** Task goal **
Find the line with "Given: Click the magnifier icon for 查看大图" in the data below. Repeat it and every line after it up to the end, exactly, but drop the pictures.

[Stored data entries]
----------
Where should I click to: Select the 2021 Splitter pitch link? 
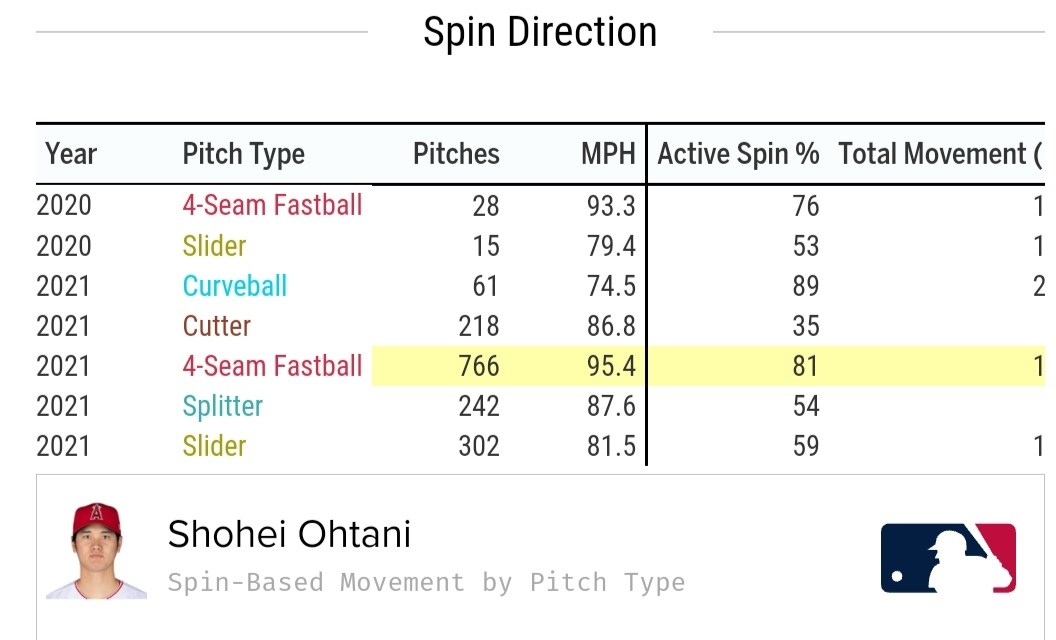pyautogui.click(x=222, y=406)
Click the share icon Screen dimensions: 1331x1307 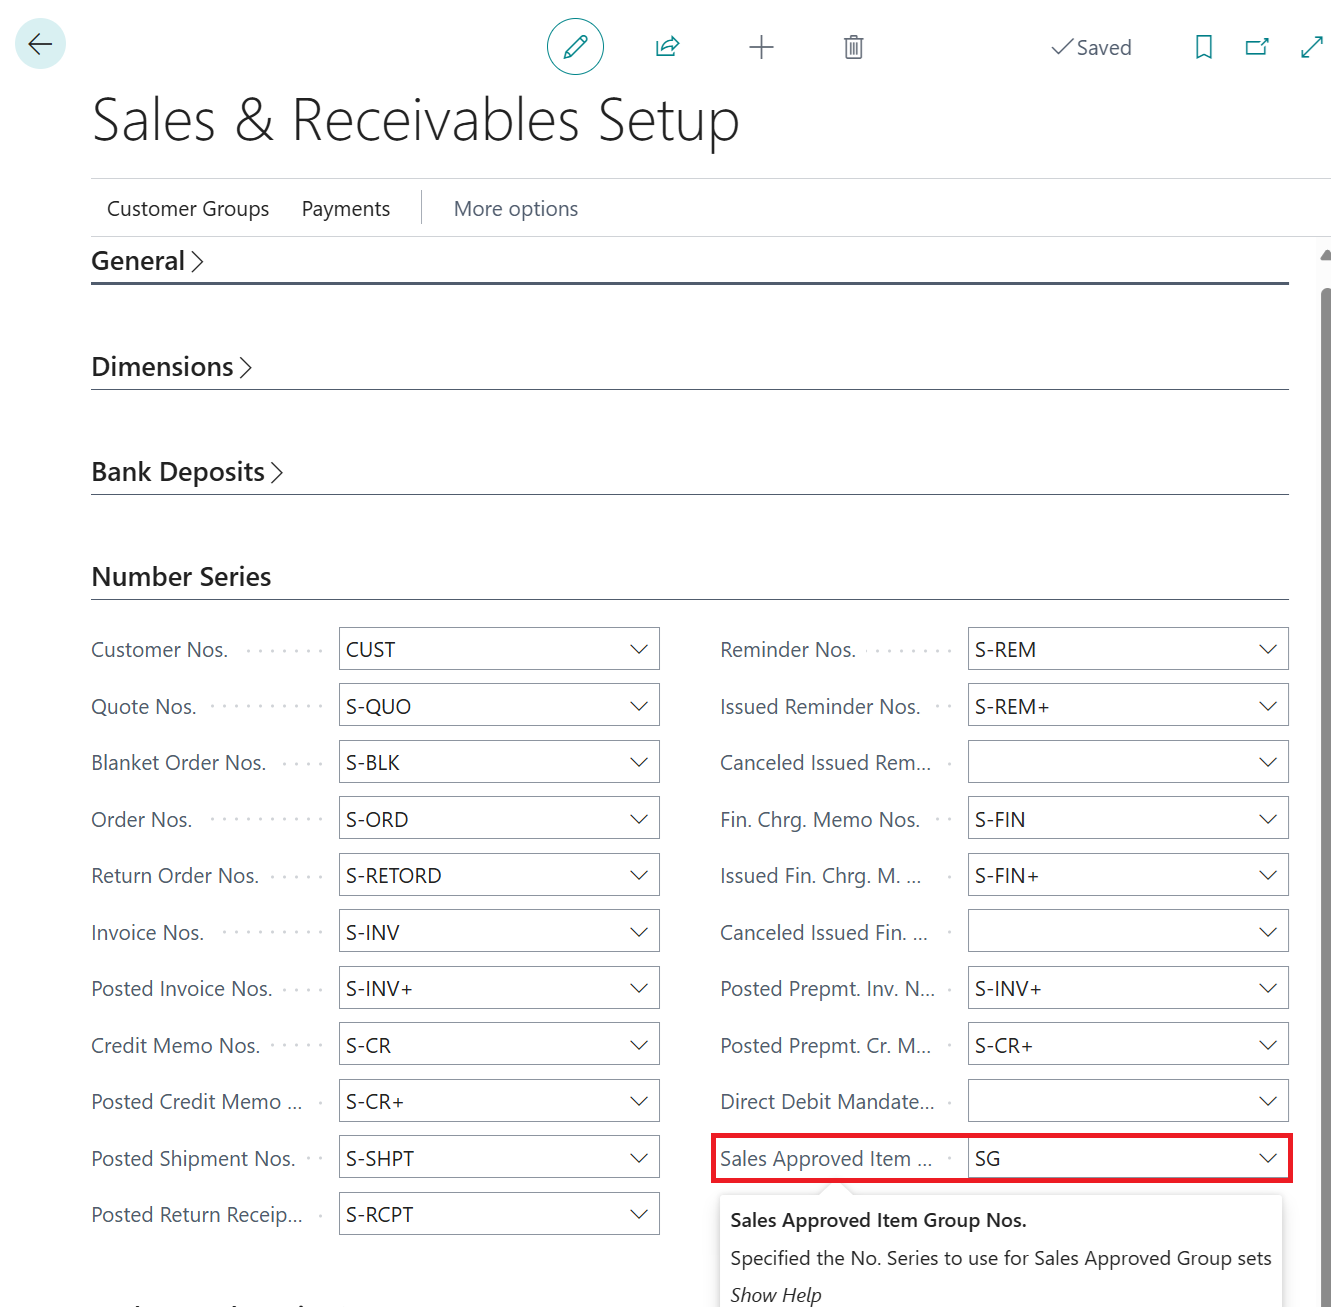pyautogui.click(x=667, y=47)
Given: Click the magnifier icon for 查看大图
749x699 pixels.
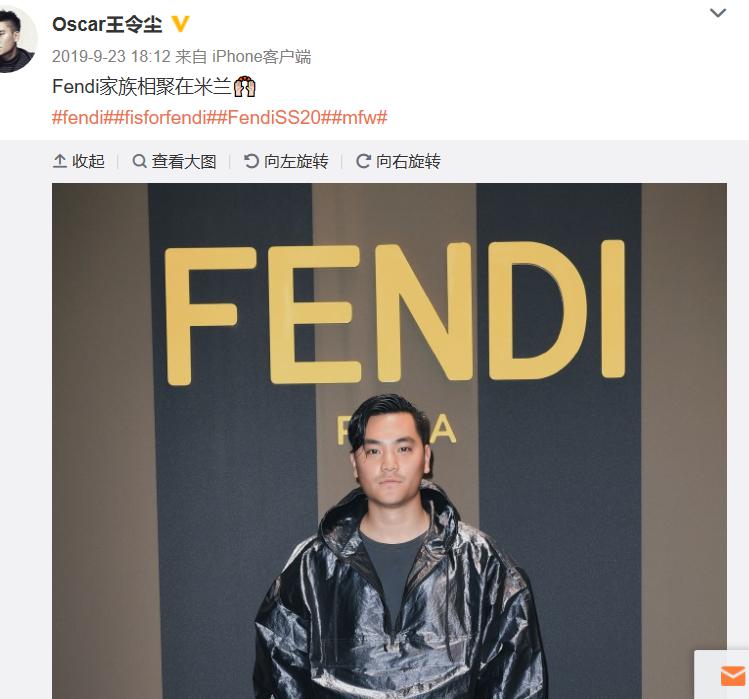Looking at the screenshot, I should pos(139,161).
----------
** Solved exercise **
Given: Click the magnifier icon for 查看大图
749x699 pixels.
Looking at the screenshot, I should pos(139,161).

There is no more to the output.